Wild ThingsLet me start off by addressing the chief complaint with “Where the Wild Things Are“: I am sick and tired of hearing people talk about how it is not a kids movie.  It is.  But director Spike Jonze is an auteur, not willing to follow the conventions of typical light, kiddie fare.  He has made a movie that portrays childhood with blunt and sometimes brutal honesty.  He dares to show the bleaker side of being 9 years old, desiring to be grown up but unequipped and somewhat oblivious to handle the realities of the adult world.  The reason there is such an outcry is because movies for children have been so dumbed down that childhood itself is just reduced to the fun and games.  But when a movie like “Where the Wild Things” comes along and shows the full spectrum, American families mistake it for pompous art-house fare in disguise.

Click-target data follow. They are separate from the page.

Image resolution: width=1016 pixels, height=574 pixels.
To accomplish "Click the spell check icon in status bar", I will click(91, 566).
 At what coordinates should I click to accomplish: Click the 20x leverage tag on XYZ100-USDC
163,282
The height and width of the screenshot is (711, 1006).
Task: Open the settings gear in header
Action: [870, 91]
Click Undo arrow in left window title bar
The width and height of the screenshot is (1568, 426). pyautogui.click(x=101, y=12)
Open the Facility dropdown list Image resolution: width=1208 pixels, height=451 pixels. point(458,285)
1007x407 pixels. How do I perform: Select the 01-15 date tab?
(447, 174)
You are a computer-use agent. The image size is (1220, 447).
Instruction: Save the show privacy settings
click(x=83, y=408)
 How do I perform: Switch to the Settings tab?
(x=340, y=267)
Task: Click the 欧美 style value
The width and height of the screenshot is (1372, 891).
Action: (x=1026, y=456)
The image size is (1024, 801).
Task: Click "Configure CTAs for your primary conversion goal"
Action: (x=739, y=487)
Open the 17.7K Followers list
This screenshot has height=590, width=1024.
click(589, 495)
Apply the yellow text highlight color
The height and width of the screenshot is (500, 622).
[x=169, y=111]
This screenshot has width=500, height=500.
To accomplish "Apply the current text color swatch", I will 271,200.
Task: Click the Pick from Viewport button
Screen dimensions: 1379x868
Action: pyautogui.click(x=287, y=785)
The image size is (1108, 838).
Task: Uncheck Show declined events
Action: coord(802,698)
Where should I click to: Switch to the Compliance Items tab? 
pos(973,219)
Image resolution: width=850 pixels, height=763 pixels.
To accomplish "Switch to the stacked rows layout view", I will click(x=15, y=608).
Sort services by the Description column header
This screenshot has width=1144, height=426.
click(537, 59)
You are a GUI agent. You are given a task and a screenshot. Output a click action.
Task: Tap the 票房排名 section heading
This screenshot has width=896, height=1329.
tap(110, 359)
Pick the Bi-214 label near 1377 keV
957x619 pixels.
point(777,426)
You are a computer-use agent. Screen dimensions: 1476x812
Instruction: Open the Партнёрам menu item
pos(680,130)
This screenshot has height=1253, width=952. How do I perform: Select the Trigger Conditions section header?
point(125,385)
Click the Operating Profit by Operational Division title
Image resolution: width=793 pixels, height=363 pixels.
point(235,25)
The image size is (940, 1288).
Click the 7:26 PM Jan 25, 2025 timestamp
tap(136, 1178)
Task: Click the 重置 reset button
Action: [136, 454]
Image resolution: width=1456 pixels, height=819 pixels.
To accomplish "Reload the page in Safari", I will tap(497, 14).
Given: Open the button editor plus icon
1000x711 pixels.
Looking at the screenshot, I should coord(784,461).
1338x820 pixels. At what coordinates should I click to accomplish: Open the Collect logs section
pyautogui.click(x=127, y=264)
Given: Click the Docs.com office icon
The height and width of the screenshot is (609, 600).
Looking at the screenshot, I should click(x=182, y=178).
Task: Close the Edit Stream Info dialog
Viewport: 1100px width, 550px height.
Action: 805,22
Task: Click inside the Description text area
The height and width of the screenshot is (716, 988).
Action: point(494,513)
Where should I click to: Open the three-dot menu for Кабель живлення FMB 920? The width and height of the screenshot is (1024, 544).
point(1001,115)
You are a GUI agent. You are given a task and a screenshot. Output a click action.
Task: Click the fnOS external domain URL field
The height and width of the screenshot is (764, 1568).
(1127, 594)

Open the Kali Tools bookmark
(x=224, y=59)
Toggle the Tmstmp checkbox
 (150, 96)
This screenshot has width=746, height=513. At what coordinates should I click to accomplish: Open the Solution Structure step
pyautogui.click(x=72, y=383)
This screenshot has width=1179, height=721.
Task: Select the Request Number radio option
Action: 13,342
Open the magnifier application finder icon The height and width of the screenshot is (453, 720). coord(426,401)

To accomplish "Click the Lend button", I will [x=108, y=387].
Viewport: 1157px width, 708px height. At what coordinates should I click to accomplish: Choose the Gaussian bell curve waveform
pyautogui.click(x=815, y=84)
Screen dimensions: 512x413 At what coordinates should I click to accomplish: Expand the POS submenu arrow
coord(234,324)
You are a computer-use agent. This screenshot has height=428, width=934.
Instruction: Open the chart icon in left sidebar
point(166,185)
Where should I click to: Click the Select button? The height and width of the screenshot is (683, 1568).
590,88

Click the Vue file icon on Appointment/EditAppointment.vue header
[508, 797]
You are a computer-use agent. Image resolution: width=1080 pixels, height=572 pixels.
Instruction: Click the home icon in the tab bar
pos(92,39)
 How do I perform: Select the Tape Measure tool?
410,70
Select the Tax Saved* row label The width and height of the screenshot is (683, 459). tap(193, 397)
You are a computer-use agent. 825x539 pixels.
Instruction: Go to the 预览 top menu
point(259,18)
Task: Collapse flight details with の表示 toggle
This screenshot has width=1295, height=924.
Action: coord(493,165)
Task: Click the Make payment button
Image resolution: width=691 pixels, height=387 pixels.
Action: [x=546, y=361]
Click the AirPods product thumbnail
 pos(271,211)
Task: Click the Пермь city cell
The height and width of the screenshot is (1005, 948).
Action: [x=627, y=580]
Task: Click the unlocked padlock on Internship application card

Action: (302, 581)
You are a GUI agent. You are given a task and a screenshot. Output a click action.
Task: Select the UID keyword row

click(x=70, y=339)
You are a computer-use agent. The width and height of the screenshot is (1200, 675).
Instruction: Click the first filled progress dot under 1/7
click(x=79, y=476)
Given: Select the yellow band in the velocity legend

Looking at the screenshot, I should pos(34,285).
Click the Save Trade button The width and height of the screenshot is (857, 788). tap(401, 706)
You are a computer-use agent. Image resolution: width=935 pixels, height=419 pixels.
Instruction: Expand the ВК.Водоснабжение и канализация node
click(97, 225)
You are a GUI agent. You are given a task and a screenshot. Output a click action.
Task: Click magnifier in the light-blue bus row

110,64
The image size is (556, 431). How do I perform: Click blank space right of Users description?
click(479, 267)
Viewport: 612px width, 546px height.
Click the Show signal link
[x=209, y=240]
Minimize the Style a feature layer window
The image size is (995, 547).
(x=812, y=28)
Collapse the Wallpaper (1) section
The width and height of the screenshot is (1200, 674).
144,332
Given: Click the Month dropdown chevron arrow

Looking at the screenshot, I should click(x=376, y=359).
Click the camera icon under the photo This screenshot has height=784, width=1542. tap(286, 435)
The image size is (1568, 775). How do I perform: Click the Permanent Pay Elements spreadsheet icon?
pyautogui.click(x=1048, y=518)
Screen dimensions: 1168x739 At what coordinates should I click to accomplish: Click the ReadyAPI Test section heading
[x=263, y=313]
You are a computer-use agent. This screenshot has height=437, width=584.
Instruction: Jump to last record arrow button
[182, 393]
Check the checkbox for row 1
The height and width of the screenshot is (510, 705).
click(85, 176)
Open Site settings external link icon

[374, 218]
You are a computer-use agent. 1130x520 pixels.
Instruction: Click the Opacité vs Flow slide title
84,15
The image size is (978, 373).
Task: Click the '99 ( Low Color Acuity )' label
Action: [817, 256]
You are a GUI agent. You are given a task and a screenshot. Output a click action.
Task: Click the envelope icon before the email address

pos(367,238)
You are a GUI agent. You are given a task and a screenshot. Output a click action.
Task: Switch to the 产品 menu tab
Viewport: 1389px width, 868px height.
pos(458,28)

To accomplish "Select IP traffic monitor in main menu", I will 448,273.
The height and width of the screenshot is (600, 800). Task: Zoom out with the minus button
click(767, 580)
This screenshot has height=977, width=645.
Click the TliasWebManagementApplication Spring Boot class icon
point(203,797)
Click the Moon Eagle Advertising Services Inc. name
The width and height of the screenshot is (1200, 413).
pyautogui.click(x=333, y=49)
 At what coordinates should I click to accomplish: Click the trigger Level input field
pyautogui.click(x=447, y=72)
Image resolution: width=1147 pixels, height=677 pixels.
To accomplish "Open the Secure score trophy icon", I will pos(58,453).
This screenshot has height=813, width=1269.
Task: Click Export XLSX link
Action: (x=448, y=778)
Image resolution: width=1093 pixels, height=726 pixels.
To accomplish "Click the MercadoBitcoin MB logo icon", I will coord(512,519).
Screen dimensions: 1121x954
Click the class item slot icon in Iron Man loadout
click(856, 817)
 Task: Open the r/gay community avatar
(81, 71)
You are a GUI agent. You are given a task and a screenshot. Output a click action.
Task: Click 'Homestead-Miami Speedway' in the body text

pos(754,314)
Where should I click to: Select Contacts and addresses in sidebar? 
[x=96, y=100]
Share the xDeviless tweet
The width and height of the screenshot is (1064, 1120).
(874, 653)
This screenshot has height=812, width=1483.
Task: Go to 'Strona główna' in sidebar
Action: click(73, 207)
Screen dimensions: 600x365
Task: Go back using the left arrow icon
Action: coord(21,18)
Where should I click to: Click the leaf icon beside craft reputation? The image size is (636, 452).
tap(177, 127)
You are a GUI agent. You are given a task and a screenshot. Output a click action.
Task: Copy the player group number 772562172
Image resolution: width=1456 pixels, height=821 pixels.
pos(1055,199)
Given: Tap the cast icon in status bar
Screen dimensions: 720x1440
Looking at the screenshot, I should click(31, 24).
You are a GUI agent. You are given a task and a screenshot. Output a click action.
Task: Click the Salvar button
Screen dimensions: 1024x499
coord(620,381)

Writers Jonze and Dave Eggers (“Away We Go”) had all of 350 words from which to create a plot that could sustain a feature length film.  What the two spawn is nothing short of miraculous, paying the correct amount of respect to Sendak’s book while conceiving a new story that deserves to be remembered for years to come.  Rather than bore you with a plot summary that you could just as easily find on Wikipedia or Fandango, I will liken it to something that most cinephiles will recognize.  “Where the Wild Things Are” is like “The Graduate” of kids movies.  You might scoff at this comparison at first glance, but stick with me.  A boy on the cusp of two worlds is forced to confront the actualities of coming of age.  Yet this responsibility frightens him, and he reverts to the devices of immaturity associated with youth and naiveté.  Although each deals with in their own way – Benjamin Braddock with sexual affairs and Max by escaping into a place he could only imagine – both have to accept this juvenility is not a viable way to live, a revelation that occurs mainly because of the people around them.  Ultimately, he takes the steps towards entering the world which he once feared.  But the last shots of both movies suggest that with one foot in the door, they approach further only with great trepidation.